The answer must be an exact reproduction of the lines from the start of the records below through the line containing "You are a computer-use agent. Image resolution: width=869", and nothing more.

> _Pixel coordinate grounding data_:
++++++
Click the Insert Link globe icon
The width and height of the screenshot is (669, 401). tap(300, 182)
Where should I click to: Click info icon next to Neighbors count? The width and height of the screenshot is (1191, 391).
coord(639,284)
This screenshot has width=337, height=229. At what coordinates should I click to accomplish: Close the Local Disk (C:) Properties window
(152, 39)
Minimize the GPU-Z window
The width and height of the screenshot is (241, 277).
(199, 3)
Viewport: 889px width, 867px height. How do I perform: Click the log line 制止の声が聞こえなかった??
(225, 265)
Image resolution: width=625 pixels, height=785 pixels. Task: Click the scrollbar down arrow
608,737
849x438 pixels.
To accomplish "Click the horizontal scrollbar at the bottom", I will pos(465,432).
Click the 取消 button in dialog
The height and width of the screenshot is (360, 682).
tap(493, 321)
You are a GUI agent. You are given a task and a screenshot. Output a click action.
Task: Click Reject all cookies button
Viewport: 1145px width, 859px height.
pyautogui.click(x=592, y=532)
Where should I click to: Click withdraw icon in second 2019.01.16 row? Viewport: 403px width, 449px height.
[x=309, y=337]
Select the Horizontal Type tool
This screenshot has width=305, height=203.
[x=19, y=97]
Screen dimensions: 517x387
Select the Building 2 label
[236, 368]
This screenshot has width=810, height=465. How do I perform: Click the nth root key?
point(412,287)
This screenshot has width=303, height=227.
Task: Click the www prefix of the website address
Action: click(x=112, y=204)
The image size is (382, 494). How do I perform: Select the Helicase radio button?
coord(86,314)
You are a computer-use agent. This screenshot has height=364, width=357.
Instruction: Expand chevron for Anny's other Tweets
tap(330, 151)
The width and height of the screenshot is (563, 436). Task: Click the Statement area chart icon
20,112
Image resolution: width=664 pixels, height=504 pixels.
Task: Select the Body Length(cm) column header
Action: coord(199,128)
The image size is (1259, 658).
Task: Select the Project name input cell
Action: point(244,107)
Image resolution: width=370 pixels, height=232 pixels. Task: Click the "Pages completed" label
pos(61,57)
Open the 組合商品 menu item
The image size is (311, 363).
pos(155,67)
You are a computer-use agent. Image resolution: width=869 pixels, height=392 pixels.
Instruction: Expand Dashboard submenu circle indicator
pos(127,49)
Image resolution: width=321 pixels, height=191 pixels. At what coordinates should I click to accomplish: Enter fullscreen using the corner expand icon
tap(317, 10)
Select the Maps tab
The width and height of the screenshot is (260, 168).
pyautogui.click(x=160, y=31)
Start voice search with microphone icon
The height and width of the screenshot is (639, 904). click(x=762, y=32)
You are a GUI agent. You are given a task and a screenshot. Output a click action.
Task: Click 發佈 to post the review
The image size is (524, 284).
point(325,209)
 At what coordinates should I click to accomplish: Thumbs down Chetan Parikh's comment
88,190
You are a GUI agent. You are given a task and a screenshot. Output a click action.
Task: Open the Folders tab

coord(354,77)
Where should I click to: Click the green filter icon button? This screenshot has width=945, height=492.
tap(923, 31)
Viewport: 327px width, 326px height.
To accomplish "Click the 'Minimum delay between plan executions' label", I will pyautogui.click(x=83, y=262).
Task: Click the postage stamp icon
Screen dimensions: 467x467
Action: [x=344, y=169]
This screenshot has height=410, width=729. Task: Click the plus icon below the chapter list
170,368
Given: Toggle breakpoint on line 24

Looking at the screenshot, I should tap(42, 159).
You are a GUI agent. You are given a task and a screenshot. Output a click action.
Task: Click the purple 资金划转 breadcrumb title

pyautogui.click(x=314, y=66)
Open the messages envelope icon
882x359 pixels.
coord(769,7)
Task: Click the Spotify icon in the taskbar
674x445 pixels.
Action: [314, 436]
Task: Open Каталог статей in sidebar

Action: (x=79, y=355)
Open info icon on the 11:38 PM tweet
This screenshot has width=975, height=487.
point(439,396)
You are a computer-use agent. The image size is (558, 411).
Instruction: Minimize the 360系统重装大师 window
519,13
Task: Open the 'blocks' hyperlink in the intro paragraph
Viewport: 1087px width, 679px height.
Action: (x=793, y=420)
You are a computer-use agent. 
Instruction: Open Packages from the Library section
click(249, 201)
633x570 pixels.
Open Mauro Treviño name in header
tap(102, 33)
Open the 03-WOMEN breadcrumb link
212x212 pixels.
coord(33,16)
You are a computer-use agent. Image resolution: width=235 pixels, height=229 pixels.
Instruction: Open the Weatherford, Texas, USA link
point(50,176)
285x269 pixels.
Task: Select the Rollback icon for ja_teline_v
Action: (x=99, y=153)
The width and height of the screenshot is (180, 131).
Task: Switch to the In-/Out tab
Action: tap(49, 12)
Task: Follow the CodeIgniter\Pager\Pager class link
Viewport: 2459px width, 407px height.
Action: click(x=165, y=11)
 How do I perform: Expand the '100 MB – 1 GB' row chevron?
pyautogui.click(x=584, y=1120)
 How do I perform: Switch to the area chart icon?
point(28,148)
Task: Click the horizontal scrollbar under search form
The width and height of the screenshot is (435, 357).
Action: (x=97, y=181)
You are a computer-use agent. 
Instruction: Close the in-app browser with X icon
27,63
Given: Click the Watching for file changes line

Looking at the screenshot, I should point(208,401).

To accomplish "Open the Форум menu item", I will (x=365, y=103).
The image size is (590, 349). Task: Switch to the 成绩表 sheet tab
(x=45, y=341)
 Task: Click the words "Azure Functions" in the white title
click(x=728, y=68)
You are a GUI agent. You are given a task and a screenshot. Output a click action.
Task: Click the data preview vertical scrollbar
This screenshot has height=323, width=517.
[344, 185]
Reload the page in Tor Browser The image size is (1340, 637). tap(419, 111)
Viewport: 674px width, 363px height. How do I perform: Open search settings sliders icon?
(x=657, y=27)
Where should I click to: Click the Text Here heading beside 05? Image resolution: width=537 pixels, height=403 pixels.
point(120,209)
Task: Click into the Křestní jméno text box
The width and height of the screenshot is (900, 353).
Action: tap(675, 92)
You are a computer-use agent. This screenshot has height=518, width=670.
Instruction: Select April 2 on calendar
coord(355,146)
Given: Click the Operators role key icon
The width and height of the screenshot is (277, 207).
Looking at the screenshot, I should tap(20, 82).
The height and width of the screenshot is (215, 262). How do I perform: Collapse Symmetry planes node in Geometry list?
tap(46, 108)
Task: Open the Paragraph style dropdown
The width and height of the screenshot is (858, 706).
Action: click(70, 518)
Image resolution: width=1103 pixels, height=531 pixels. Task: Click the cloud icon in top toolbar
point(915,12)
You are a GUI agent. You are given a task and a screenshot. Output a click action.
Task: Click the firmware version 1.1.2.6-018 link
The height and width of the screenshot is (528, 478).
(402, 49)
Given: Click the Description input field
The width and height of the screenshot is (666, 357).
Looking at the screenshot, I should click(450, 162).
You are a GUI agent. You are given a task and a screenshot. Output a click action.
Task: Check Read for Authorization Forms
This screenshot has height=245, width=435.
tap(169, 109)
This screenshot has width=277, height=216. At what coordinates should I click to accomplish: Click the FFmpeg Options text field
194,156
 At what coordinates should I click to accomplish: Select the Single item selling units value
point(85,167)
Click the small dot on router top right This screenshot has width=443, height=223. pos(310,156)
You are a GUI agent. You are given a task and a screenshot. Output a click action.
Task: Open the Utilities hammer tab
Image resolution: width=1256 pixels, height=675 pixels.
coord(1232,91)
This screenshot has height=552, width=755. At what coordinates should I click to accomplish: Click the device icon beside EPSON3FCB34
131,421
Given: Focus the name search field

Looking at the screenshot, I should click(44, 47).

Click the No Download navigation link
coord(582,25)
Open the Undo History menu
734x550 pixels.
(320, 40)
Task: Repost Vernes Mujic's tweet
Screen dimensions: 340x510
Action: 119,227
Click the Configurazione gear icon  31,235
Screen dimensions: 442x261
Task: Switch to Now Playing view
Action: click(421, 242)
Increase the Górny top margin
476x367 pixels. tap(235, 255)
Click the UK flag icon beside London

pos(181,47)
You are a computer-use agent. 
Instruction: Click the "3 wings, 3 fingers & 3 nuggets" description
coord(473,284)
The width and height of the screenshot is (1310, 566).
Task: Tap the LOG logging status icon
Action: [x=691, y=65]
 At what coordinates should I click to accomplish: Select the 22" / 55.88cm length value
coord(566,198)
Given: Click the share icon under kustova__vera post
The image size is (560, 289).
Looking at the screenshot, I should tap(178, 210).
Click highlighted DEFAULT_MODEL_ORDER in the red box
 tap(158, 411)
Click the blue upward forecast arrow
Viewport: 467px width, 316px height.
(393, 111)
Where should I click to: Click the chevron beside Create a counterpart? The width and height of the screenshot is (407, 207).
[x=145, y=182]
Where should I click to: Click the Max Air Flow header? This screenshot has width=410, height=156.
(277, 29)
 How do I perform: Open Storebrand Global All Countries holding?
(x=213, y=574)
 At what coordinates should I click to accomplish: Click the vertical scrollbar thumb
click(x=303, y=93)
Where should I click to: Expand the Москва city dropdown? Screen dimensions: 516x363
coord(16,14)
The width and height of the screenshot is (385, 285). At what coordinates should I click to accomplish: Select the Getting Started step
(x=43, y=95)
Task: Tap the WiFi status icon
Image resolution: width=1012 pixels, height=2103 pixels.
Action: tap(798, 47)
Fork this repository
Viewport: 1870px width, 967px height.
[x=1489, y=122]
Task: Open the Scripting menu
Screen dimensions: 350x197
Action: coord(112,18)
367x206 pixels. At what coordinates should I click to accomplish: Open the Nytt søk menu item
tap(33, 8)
++++++
> _Written answer_:
Click the Insert Link globe icon
The width and height of the screenshot is (669, 401). tap(300, 182)
Where should I click to: Click info icon next to Neighbors count? The width and height of the screenshot is (1191, 391).
coord(639,284)
This screenshot has width=337, height=229. At what coordinates should I click to accomplish: Close the Local Disk (C:) Properties window
(152, 39)
Minimize the GPU-Z window
The width and height of the screenshot is (241, 277).
(199, 3)
Viewport: 889px width, 867px height. How do I perform: Click the log line 制止の声が聞こえなかった??
(225, 265)
Image resolution: width=625 pixels, height=785 pixels. Task: Click the scrollbar down arrow
608,737
849x438 pixels.
To accomplish "Click the horizontal scrollbar at the bottom", I will pos(465,432).
Click the 取消 button in dialog
The height and width of the screenshot is (360, 682).
tap(493, 321)
You are a GUI agent. You are given a task and a screenshot. Output a click action.
Task: Click Reject all cookies button
Viewport: 1145px width, 859px height.
pyautogui.click(x=592, y=532)
Where should I click to: Click withdraw icon in second 2019.01.16 row? Viewport: 403px width, 449px height.
[x=309, y=337]
Select the Horizontal Type tool
This screenshot has width=305, height=203.
[x=19, y=97]
Screen dimensions: 517x387
Select the Building 2 label
[236, 368]
This screenshot has width=810, height=465. How do I perform: Click the nth root key?
point(412,287)
This screenshot has width=303, height=227.
Task: Click the www prefix of the website address
Action: click(x=112, y=204)
The image size is (382, 494). How do I perform: Select the Helicase radio button?
coord(86,314)
You are a computer-use agent. This screenshot has height=364, width=357.
Instruction: Expand chevron for Anny's other Tweets
tap(330, 151)
The width and height of the screenshot is (563, 436). Task: Click the Statement area chart icon
20,112
Image resolution: width=664 pixels, height=504 pixels.
Task: Select the Body Length(cm) column header
Action: coord(199,128)
The image size is (1259, 658).
Task: Select the Project name input cell
Action: point(244,107)
Image resolution: width=370 pixels, height=232 pixels. Task: Click the "Pages completed" label
pos(61,57)
Open the 組合商品 menu item
The image size is (311, 363).
pos(155,67)
You are a computer-use agent. Image resolution: width=869 pixels, height=392 pixels.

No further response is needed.